July 23, 2015
On Mon, 20 Jul 2015 02:11:49 -0700, Walter Bright wrote:

> On 7/20/2015 1:40 AM, Kagamin wrote:
>> On Monday, 20 July 2015 at 04:35:30 UTC, Walter Bright wrote:
>>> But I view the backend license encumbrance as more of a theoretical issue than a practical one - the license is extremely permissive. There isn't that much more to it than agreeing to not sue Symantec.
>>
>> Redistribution is explicitly disallowed though (i.e. one can't fork it on github without individual permission).
> 
> Yeah, well, I've never denied anyone permission, and the only point of that is they have to agree not to sue Symantec.

but still, the backend license is what blocks including DMD in some GNU/ Linux distros repositories, 'cause "The Software is copyrighted and comes with a single user license, and may not be redistributed."

this effectively blocks all non-source-based distros from redistributing DMD as distro package (both in compiled and in source forms).

July 23, 2015
i.e. blocks any distros that doesn't "git clone" as the part of package installing process.

July 23, 2015
On Tue, 21 Jul 2015 01:54:44 -0700, Walter Bright wrote:

> On 7/20/2015 11:34 PM, Martin Nowak wrote:
>> I got this number from Daniel, he didn't found a reason.
>> Chances are it's uniformly slower because of dmd's backend, but of
>> course profiling might help.
> 
> Consider that the Win32 version of dmd is built with with the same backend as dmd. If there's a slowdown with that version, it isn't due to the backend.

DMC version of DMD is noticably slower on building phobos than MinGW version. i'm using HEAD built with MinGW with wine, and the difference can be noticed with my eyes. i didn't measure that with "time", though.

so backend is surely plays a role here.

July 23, 2015
On Wed, 22 Jul 2015 12:17:21 +0000, Martin Nowak wrote:

> - The backend generates pretty bad code, we'll never be able to catch up with good optimizers. Why should we invest in an outdated backend?

the one reason is that it's small and doesn't require 3rd-party libraries to build. while it's not the best backend out here, change-compile-full- rebuild cycle is very fast for DMD, and doesn't require to install gcc sources or llvm.
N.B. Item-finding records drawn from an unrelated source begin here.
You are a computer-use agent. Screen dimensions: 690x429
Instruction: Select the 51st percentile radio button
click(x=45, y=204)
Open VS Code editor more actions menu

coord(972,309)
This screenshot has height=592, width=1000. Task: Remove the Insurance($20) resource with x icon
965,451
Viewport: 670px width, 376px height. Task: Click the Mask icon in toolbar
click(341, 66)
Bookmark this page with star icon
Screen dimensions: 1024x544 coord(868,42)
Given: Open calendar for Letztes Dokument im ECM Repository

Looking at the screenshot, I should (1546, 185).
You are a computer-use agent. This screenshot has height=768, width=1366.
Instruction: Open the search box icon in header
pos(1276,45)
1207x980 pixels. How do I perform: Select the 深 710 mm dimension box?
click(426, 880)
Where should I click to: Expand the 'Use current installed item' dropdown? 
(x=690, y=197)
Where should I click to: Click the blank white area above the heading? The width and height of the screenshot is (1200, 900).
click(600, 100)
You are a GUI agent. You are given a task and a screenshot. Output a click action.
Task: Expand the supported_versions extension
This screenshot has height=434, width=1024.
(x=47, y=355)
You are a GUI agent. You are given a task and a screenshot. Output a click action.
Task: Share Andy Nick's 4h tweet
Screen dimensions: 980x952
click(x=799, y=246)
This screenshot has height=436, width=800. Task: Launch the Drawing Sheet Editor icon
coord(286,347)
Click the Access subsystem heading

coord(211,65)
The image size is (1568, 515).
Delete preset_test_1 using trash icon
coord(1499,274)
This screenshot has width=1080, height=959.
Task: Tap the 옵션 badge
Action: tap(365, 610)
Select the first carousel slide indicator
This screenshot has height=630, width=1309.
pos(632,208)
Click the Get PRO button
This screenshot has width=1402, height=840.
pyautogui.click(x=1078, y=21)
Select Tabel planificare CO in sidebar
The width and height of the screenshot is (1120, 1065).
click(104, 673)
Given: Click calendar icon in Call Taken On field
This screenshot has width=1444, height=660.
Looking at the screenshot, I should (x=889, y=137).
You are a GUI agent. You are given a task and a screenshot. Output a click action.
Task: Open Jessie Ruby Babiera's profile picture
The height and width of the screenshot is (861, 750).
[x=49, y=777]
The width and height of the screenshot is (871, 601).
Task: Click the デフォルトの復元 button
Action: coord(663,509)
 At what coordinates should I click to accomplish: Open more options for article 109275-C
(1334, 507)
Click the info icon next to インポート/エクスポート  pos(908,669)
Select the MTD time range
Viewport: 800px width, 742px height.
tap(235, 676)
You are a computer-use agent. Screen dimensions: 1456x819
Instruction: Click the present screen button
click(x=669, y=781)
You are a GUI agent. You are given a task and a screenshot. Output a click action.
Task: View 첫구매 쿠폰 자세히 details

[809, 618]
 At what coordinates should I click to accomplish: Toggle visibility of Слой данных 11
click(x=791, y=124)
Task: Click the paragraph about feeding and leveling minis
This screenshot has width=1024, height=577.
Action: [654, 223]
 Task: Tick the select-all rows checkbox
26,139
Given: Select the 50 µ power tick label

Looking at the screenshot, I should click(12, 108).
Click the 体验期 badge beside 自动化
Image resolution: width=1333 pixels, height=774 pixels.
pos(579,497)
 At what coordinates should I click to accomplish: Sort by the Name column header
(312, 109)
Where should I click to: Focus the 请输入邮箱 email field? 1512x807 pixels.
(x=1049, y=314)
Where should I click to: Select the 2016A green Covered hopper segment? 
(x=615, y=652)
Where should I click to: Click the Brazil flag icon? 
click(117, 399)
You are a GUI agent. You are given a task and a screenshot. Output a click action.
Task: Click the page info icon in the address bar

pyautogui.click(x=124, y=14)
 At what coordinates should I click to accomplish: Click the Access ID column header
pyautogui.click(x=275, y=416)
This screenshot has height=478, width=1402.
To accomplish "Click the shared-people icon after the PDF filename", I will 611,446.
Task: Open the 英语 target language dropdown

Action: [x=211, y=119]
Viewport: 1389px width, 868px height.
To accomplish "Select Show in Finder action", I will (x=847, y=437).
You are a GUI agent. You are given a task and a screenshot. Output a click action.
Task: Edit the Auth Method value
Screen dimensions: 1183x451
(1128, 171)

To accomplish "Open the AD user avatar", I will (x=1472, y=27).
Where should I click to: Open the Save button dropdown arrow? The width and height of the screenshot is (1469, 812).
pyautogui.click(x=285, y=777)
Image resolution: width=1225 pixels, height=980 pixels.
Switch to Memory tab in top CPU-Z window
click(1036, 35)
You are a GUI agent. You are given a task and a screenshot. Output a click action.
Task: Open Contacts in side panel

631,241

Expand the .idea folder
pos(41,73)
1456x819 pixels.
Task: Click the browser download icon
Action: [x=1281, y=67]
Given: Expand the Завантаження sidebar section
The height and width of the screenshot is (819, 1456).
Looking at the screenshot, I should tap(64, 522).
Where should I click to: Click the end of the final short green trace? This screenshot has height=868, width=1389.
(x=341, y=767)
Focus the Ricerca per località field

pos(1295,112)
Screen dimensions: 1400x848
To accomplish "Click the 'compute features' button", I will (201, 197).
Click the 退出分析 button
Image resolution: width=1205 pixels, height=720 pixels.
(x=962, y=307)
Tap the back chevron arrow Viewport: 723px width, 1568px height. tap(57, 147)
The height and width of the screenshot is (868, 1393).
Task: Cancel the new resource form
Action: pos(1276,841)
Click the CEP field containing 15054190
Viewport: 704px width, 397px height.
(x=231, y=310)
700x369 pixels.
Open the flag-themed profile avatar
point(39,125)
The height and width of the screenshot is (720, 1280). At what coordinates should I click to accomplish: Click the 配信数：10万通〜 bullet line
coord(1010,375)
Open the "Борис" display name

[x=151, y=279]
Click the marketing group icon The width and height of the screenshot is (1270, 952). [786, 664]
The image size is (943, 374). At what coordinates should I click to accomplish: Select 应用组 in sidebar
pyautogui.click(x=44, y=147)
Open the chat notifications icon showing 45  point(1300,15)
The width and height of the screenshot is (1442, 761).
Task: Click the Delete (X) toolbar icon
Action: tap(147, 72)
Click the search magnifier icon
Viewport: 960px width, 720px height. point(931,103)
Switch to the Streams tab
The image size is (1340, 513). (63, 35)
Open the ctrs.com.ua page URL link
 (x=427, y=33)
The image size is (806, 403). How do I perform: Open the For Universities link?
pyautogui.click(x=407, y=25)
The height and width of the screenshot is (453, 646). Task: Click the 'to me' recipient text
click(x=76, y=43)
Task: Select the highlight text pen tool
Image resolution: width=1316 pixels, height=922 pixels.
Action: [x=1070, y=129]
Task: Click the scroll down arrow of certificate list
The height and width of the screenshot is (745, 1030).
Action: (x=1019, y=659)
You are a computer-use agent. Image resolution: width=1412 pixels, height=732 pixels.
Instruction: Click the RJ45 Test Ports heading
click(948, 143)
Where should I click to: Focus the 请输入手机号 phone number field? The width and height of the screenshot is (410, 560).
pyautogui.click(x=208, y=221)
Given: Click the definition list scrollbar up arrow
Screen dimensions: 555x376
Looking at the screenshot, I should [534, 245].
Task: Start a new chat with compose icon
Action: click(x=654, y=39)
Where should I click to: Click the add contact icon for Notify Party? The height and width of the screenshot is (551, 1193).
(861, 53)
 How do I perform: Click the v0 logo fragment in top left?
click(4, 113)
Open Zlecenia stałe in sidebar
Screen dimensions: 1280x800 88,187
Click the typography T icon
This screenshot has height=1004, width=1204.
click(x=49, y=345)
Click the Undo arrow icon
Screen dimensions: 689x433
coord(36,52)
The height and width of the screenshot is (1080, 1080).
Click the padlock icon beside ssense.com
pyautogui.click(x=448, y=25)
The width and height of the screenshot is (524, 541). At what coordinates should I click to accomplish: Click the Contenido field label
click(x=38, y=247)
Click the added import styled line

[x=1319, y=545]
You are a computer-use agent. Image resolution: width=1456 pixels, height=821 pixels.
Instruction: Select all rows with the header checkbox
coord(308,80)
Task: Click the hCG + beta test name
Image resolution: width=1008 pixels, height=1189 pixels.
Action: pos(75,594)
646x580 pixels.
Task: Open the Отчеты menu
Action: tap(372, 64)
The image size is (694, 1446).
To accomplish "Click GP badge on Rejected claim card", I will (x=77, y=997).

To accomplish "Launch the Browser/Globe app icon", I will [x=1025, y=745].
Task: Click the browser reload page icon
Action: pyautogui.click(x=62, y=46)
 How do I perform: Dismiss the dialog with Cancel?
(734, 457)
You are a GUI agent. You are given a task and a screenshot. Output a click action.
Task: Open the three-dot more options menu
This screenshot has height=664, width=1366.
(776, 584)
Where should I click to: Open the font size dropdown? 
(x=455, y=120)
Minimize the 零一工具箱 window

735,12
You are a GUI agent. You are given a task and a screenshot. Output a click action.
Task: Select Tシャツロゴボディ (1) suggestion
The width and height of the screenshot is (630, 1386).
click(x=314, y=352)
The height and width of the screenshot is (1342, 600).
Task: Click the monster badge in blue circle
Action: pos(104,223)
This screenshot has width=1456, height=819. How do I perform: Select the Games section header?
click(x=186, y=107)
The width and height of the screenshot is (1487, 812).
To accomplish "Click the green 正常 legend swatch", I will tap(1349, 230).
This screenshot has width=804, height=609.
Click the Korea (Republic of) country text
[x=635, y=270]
yet i'm not sure that this reason will outweigh the translation and maintenance burden.

July 23, 2015
On Mon, 20 Jul 2015 21:49:00 +0000, Martin Nowak wrote:

> We have a PR from Kenji, that fixes 313+314. https://github.com/D-Programming-Language/dmd/pull/3407
> 
> It's a major change of the import system, so it needs a thorough review and we also need to mitigate the code breakage impact of this change.

at least for phobos, it breaks almost nothing. and where it does some breckage, it identifies invalid code that relies on import bugs anyway.

the same with some projects i tried to build, like deadcode, for example (which is fairly big): this PR breaks only invalid code, i.e. code that relies on current buggy import and should be fixed anyway.

yet, there is surprisingly small amount of such code, literally along 10 or so patches for phobos (and that number constantly decreases), and not much more for deadcode (but for deadcode the fixes was a little more complicated, as i have to add some qualifiers in some modules).

i'm using DMD with that patch incorporated for more a year now, and got no problems with code that doesn't rely on import bugs.